REQUIRED WORK
For this exercise, restate word for word only the lines from the one containing "You are a GUI" through the last line below. Pictures do not get copied.

DATA FOR ANALYSIS
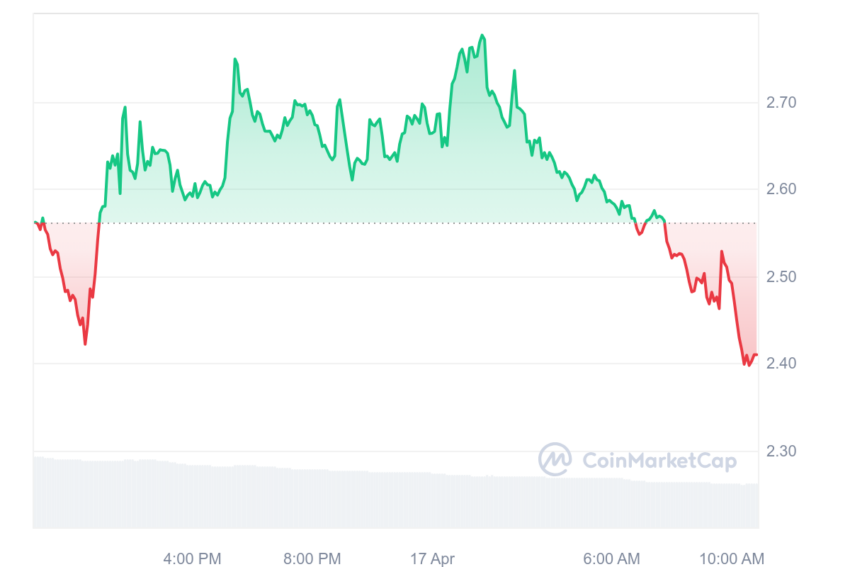850x567 pixels.
Task: Click the 2.40 price axis label
Action: (x=781, y=363)
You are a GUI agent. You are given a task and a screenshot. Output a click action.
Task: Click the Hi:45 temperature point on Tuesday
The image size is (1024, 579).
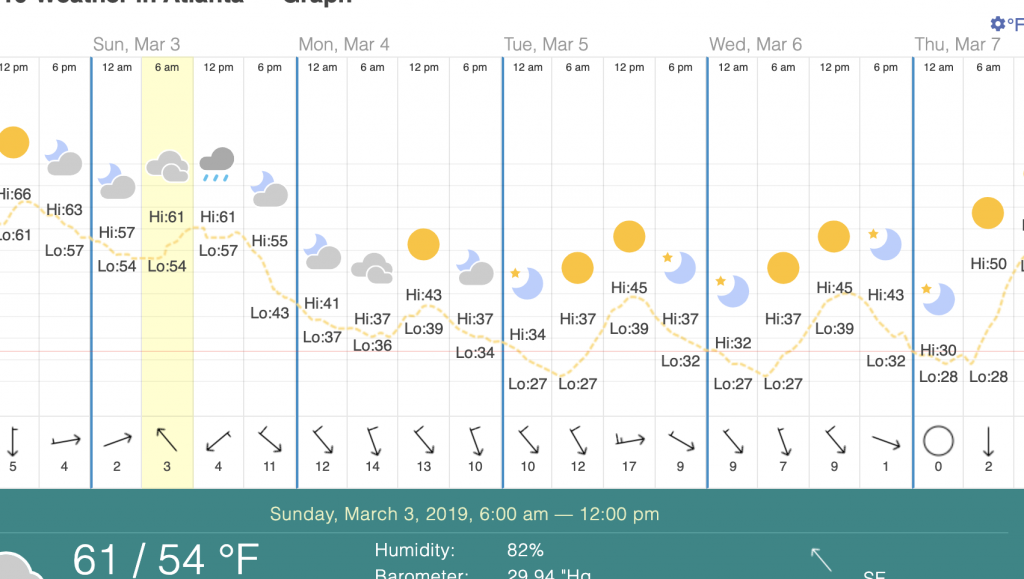pyautogui.click(x=628, y=289)
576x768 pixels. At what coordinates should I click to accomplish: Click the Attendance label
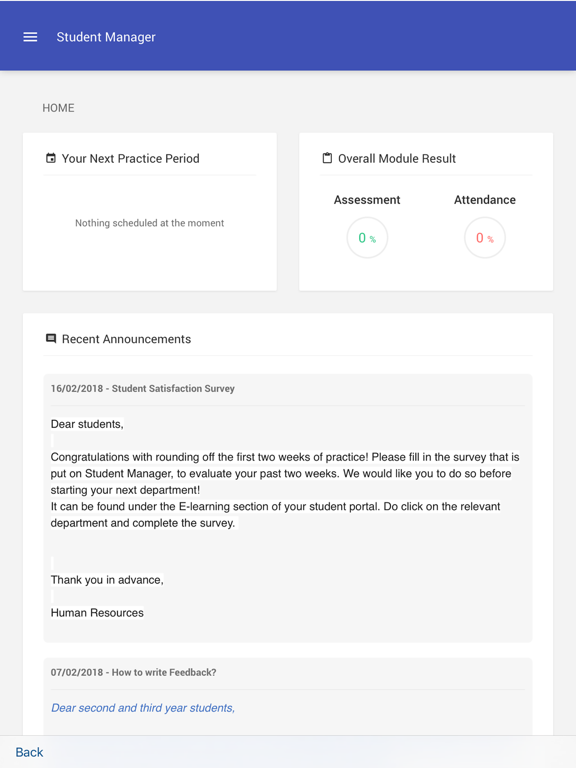(x=484, y=200)
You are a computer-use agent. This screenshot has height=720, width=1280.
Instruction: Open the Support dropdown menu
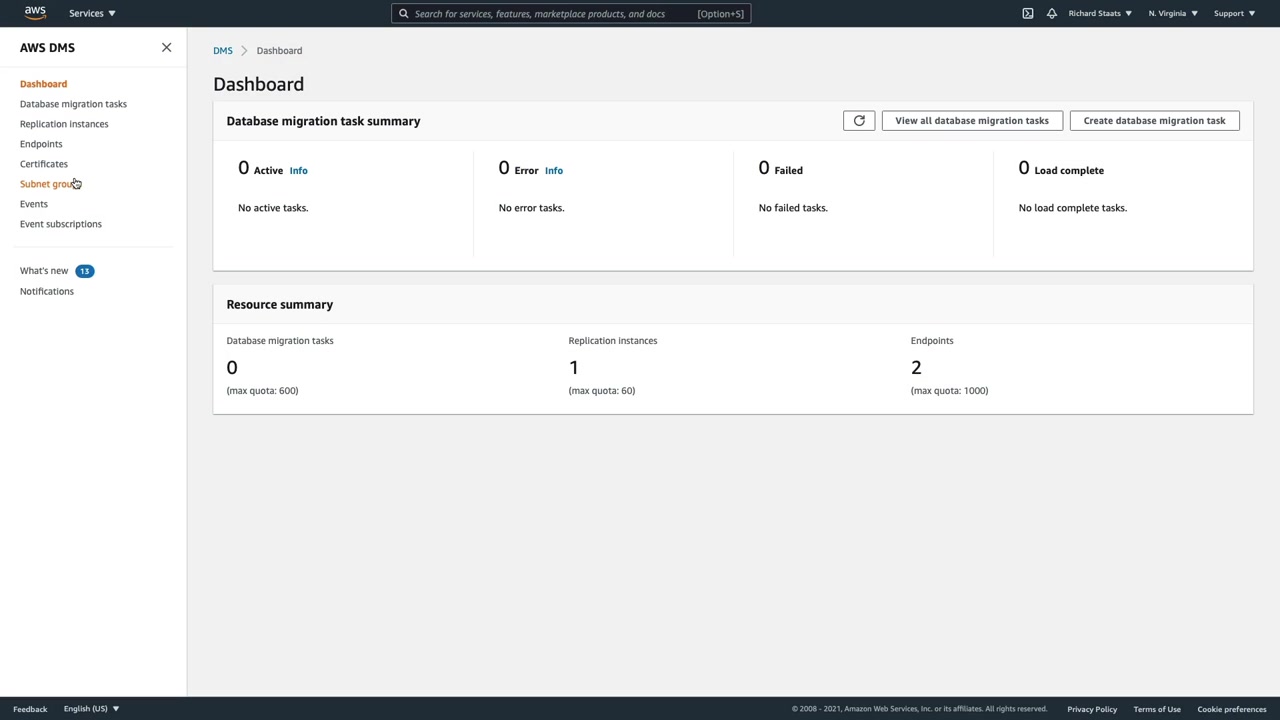click(1234, 13)
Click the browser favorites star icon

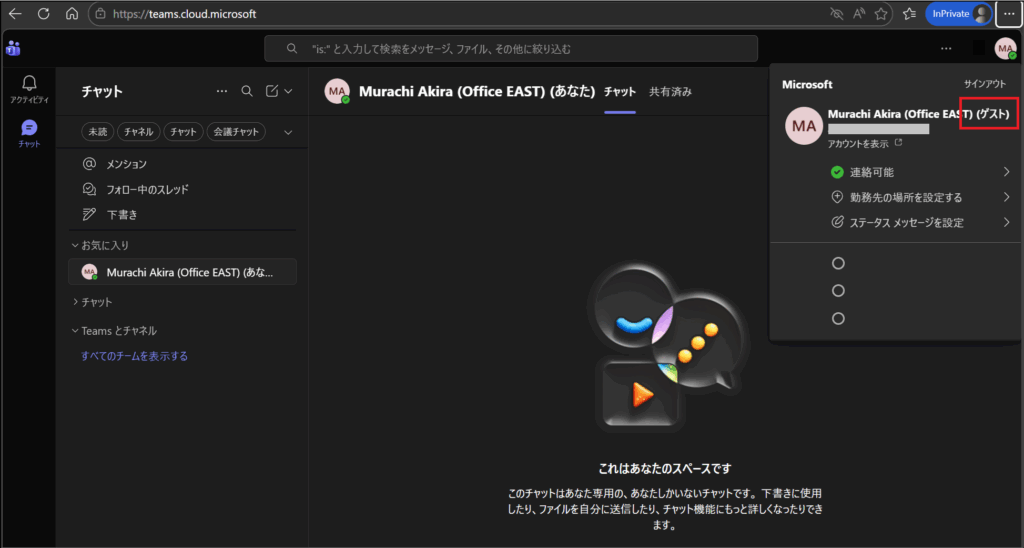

EXERCISE ANSWER
You are a GUI agent. You are given a task and a screenshot. Output a click action.
Task: Click the Hi:45 temperature point on Tuesday
The image size is (1024, 579).
pyautogui.click(x=628, y=289)
576x768 pixels. At what coordinates should I click to accomplish: Click the Attendance label
(x=484, y=200)
You are a computer-use agent. This screenshot has height=720, width=1280.
Instruction: Open the Support dropdown menu
click(1234, 13)
Click the browser favorites star icon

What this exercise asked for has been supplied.